(Entries on where items appear)
■ ■ ■ ■ ■

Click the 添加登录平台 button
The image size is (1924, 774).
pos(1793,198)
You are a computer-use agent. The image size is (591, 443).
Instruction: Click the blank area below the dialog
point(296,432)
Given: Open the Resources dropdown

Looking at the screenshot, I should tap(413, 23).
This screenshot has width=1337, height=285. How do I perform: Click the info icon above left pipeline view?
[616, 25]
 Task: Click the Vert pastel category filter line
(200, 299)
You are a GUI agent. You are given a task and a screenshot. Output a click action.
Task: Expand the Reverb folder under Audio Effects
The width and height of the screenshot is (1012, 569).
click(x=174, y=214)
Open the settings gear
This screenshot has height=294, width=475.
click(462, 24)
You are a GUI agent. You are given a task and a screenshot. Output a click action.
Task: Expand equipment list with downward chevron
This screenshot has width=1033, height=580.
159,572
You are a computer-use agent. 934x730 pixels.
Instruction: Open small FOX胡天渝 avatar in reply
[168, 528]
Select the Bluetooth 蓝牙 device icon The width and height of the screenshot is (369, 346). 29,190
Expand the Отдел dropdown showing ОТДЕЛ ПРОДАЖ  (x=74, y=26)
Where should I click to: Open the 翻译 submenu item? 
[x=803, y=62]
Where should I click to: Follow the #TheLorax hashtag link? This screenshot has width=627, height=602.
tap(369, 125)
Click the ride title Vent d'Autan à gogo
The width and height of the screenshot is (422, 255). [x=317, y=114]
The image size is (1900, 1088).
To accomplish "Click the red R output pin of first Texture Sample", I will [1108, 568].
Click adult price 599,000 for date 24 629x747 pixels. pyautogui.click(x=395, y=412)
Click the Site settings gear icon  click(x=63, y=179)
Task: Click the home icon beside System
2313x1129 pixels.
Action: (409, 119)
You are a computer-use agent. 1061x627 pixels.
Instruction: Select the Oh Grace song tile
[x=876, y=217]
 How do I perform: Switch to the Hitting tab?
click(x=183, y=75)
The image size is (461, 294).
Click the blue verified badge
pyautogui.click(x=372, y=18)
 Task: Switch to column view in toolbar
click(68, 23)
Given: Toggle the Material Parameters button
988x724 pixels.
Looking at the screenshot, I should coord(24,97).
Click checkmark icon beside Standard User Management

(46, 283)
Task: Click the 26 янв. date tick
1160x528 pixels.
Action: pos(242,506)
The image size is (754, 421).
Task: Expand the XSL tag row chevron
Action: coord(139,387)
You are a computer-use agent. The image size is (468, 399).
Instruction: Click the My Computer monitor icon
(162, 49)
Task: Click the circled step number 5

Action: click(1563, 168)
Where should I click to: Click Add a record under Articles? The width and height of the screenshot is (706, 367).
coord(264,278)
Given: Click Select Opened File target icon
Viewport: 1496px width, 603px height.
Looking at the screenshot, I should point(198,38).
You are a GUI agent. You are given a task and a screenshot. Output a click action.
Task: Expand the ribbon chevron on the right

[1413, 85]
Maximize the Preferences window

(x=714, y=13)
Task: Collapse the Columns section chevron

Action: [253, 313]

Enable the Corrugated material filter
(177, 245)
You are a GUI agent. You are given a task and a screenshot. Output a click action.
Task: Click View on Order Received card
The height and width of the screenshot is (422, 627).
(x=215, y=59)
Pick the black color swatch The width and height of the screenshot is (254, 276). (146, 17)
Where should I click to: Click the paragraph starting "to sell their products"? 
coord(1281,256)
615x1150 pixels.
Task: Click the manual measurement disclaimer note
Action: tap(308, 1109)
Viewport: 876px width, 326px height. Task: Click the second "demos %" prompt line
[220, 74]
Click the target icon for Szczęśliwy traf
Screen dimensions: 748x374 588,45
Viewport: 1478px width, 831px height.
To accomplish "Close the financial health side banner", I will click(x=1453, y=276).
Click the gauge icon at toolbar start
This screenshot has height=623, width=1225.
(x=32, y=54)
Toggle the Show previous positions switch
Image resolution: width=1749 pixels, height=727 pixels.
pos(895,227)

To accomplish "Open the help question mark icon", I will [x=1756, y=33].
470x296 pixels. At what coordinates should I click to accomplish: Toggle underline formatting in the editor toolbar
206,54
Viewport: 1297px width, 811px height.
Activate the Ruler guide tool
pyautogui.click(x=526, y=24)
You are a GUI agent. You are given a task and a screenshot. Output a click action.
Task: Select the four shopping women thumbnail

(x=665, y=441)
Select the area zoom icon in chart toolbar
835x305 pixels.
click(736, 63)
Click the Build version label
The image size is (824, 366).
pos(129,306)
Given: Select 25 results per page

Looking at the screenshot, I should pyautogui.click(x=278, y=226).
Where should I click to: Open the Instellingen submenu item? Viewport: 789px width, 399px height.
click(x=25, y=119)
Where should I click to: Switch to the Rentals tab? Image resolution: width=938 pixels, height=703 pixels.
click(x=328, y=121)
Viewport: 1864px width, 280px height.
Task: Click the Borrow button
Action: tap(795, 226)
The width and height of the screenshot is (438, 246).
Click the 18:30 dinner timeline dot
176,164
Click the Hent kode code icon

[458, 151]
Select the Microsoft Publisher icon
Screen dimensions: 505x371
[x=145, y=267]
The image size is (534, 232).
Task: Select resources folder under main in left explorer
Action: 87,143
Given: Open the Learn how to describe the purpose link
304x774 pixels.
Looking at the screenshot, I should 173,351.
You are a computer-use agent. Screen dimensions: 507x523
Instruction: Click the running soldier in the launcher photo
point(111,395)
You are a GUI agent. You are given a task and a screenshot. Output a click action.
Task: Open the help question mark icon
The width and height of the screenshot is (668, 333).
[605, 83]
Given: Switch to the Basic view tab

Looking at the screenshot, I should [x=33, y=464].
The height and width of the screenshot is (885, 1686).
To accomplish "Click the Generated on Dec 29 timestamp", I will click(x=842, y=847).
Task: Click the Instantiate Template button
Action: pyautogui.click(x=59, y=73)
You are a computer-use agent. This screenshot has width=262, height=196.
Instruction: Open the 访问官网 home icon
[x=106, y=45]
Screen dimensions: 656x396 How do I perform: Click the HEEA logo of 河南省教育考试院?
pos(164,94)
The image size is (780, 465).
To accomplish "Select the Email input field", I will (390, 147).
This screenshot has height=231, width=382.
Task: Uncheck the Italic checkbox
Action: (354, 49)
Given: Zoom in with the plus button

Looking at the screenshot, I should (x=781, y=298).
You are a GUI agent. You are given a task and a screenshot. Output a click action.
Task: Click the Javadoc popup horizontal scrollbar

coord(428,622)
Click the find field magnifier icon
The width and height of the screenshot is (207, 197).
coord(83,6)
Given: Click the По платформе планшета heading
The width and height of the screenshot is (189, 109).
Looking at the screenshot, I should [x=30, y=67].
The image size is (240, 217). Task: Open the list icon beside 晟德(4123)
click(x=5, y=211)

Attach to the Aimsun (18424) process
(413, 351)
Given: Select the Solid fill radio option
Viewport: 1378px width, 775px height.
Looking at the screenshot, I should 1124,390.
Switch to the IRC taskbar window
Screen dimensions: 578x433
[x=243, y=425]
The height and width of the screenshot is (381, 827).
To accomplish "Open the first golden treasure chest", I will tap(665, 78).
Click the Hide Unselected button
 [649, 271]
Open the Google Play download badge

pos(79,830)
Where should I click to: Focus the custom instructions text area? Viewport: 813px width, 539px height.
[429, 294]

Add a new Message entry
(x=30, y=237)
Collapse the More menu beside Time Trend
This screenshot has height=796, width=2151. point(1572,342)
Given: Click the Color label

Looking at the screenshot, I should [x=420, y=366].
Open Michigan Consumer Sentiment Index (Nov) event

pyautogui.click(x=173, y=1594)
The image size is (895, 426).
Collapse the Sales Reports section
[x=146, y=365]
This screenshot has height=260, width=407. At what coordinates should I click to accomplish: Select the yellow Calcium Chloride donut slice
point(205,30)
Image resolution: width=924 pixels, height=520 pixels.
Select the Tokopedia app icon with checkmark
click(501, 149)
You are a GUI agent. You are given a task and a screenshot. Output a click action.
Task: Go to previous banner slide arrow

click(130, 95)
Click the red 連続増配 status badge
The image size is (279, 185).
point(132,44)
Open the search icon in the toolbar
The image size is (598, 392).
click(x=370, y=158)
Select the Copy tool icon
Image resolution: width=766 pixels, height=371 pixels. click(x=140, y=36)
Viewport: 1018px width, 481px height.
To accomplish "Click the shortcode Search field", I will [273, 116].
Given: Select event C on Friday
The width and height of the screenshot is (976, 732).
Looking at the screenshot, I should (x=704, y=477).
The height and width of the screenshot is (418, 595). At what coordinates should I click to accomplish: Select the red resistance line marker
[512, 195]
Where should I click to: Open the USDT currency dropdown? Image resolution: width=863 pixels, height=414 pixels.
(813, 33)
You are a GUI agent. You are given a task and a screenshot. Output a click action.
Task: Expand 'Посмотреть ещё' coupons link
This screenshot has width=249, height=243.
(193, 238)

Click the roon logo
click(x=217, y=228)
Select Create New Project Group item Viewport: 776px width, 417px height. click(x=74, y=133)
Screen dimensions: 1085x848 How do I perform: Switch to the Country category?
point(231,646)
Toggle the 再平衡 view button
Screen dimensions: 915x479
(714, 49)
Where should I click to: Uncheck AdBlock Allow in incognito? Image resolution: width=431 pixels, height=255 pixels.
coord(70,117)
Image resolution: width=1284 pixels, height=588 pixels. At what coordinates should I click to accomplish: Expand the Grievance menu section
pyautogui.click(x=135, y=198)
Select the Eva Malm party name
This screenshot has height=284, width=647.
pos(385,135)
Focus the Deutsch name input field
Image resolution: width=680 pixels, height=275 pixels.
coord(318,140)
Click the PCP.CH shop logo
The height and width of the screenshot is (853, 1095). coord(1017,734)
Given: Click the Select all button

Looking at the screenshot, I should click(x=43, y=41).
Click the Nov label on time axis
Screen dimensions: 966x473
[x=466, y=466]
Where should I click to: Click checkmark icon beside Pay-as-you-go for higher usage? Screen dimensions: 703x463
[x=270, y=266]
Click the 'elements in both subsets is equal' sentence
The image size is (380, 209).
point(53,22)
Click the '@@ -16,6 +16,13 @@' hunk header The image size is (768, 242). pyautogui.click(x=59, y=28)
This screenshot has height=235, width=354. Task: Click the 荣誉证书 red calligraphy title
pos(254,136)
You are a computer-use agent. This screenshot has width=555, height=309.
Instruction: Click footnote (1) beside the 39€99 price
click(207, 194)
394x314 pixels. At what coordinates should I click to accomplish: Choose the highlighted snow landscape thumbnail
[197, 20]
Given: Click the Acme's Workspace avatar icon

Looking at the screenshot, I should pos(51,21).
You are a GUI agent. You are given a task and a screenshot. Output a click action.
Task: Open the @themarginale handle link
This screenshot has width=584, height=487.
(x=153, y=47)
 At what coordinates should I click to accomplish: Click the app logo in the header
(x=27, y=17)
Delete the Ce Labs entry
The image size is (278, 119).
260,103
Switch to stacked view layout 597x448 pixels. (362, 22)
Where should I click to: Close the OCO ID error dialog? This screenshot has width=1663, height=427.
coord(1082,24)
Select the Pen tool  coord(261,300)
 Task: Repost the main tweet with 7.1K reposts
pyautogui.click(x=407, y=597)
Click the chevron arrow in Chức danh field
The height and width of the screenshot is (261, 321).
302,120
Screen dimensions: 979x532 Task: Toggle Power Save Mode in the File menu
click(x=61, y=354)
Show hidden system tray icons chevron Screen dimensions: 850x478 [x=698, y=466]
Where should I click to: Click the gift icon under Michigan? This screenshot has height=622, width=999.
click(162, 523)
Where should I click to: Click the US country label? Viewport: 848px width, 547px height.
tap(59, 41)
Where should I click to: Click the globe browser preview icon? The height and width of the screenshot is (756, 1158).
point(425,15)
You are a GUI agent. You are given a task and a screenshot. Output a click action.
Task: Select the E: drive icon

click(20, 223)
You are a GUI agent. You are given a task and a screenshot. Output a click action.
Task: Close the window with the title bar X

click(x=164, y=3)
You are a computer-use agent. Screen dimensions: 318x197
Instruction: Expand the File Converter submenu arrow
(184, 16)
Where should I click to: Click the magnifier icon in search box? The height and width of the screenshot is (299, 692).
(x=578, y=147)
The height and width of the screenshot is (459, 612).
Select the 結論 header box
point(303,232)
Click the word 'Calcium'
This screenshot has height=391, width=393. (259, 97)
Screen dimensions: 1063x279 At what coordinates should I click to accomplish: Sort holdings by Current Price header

■ ■ ■ ■ ■

Format the lines starting at the one containing "The image size is (895, 426)." and ending after the one containing "point(205,30)" as a JSON list of strings, one string per line, omitting blank lines.

[
  "The image size is (895, 426).",
  "Collapse the Sales Reports section",
  "[x=146, y=365]",
  "This screenshot has height=260, width=407. At what coordinates should I click to accomplish: Select the yellow Calcium Chloride donut slice",
  "point(205,30)"
]